### WHAT IS BEING ASKED
Look below for the line that has "Viewport: 820px width, 1167px height."; output exactly from it through the line that has "724x1568 pixels.", and leave the pictures out.

+++ DATASET EXCERPTS

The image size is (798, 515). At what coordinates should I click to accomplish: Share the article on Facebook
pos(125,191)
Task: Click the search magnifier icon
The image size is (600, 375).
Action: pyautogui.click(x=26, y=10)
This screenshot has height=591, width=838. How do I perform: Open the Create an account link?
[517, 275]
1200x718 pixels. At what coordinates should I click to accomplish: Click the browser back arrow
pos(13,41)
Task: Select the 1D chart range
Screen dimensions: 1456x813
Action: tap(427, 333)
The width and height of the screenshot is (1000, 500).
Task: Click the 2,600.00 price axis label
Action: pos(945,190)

++++++
+++ DATASET EXCERPTS

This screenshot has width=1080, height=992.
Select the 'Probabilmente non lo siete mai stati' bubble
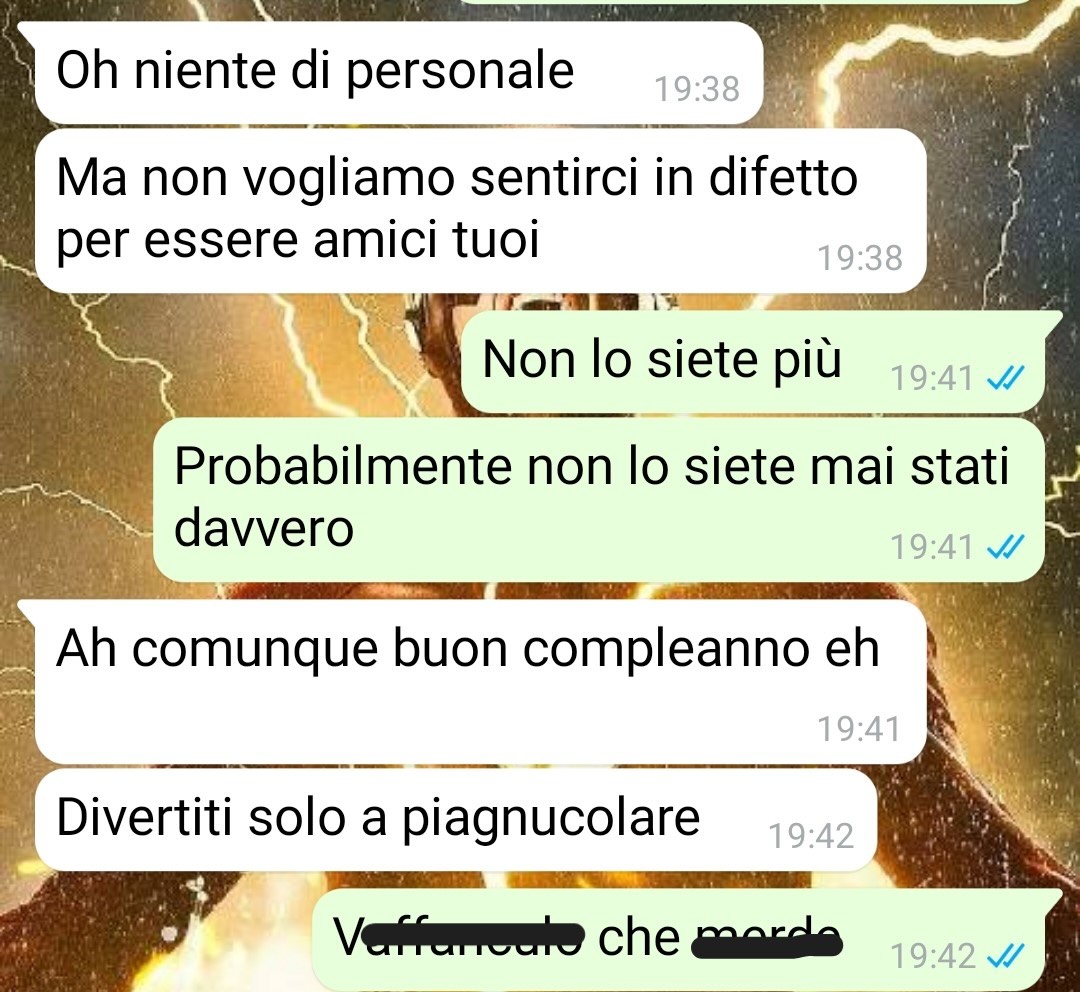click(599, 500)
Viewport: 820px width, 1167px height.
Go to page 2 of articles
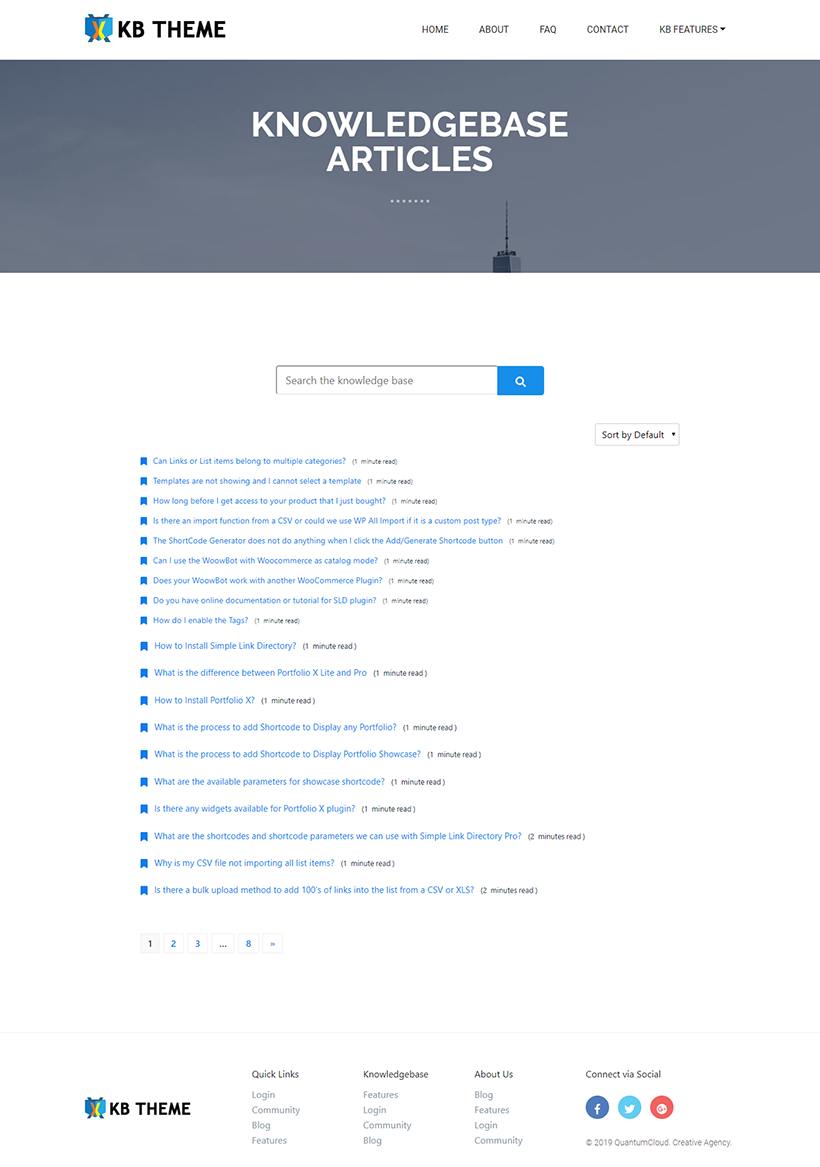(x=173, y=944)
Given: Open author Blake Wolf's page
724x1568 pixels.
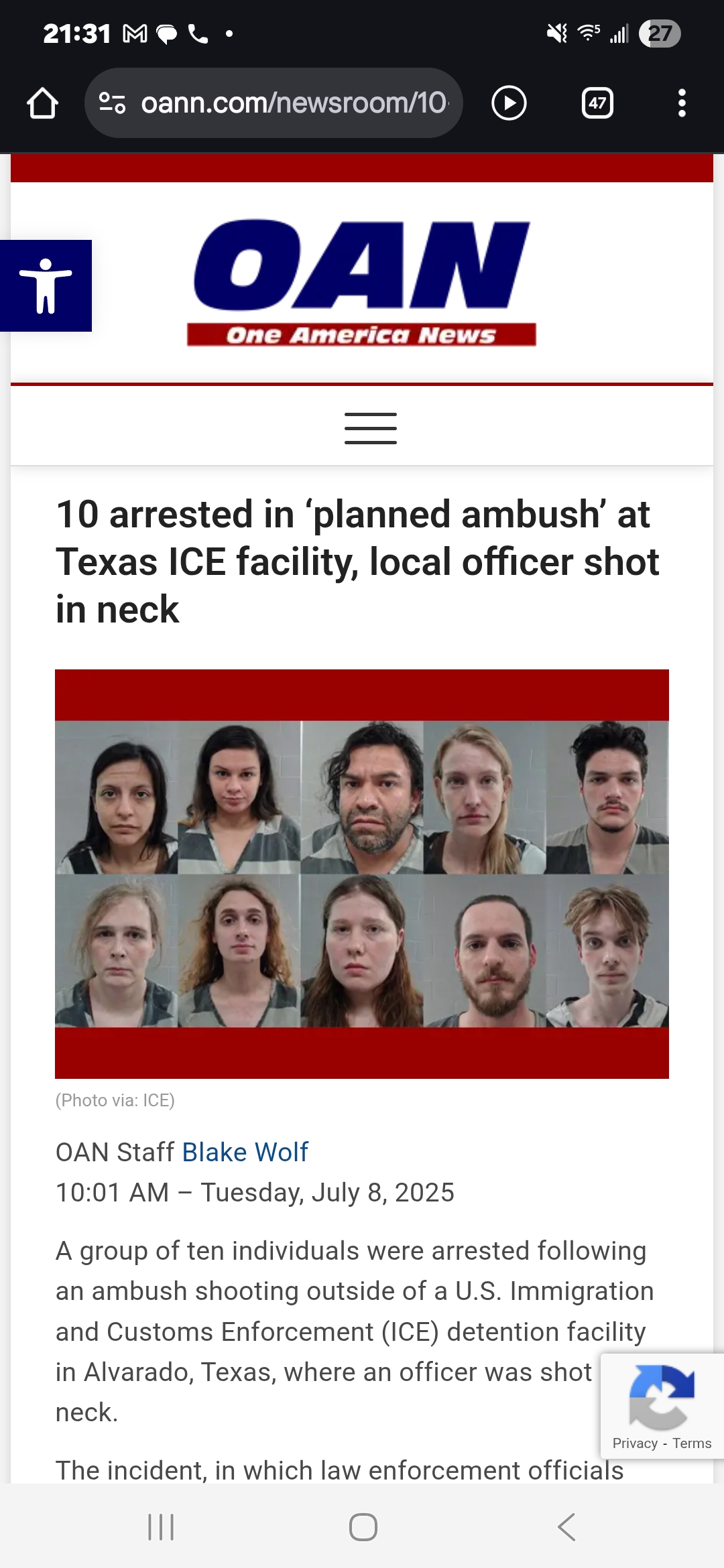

++++++
+++ DATASET EXCERPTS

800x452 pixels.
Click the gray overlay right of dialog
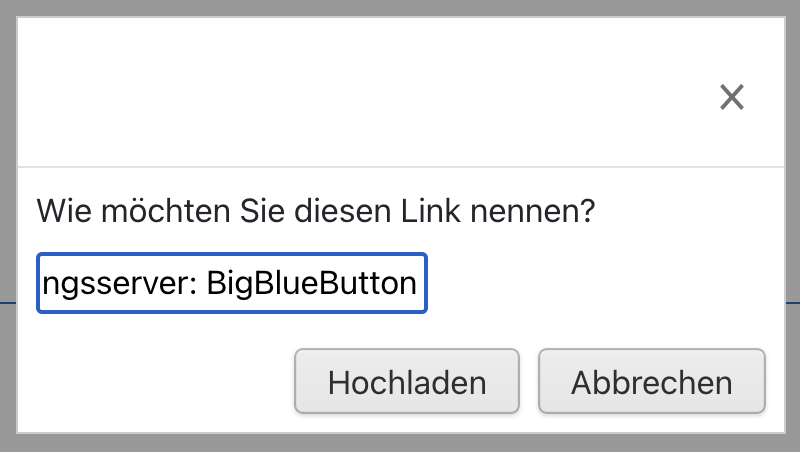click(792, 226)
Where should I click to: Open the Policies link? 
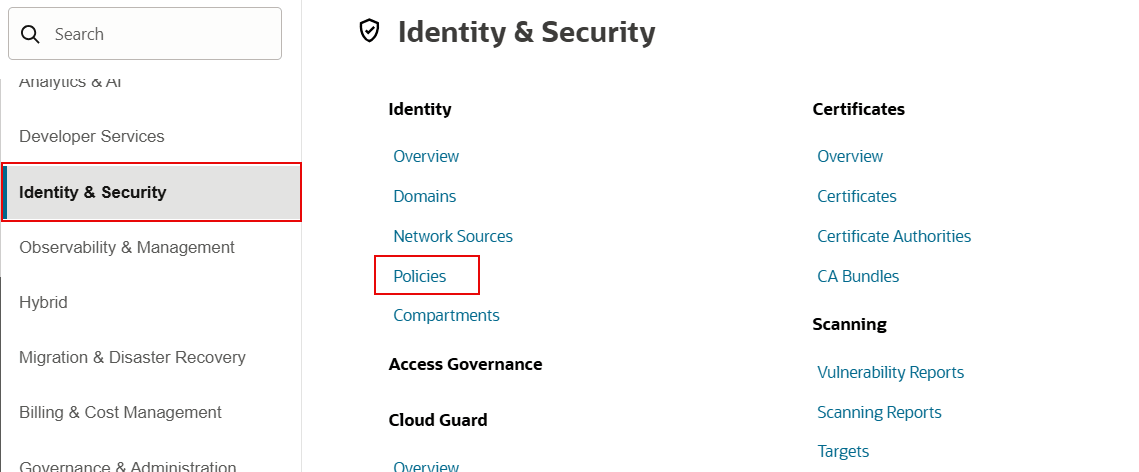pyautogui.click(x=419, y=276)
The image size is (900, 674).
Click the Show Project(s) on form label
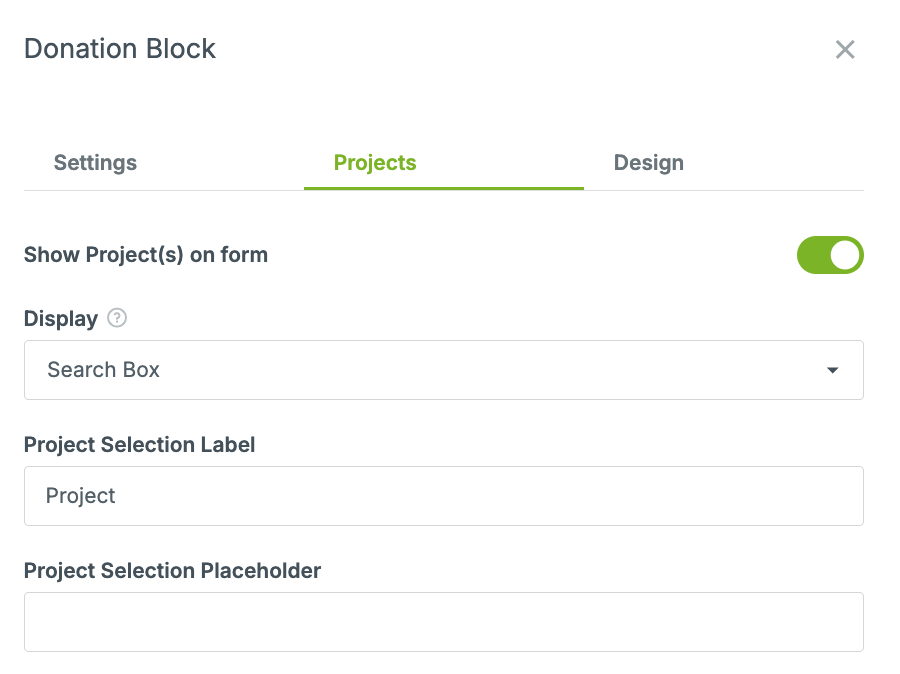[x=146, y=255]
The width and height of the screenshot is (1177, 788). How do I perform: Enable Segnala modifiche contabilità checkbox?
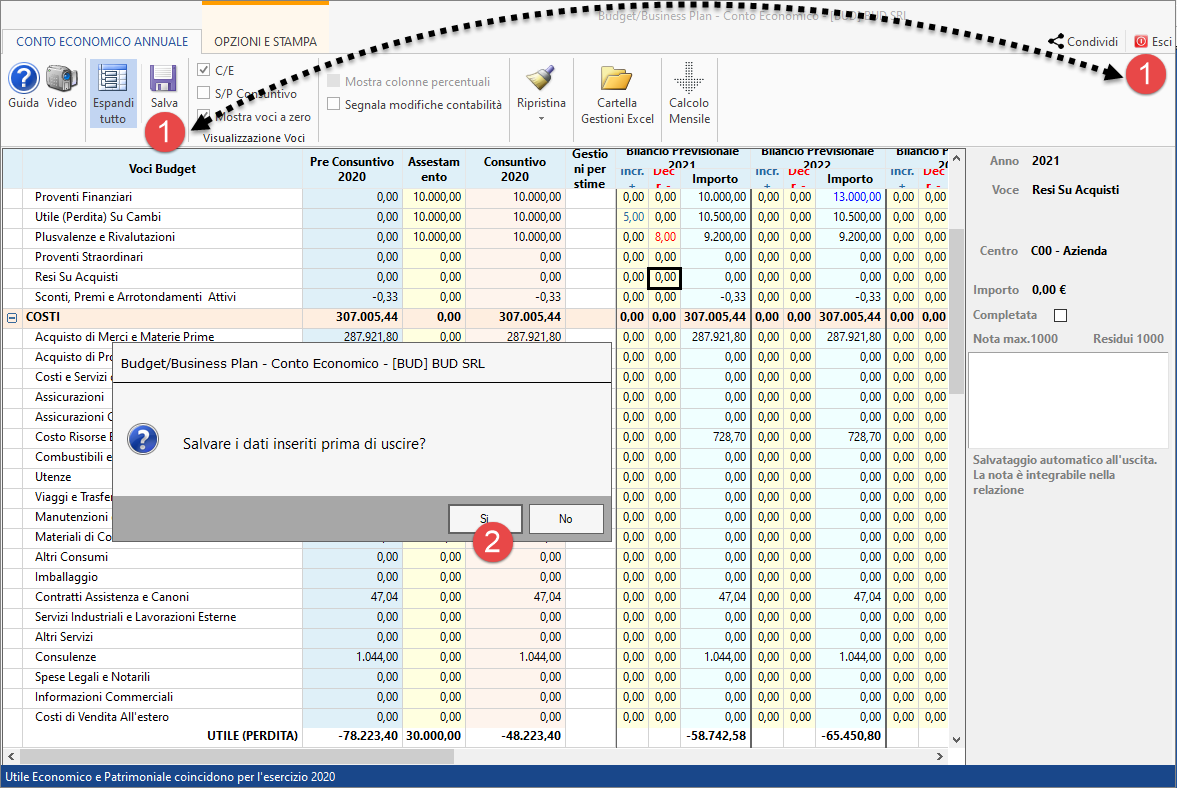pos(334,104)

++++++

### EXPECTED OUTPUT
Viewport: 820px width, 1167px height.
Go to page 2 of articles
(x=173, y=944)
Given: Open author Blake Wolf's page
724x1568 pixels.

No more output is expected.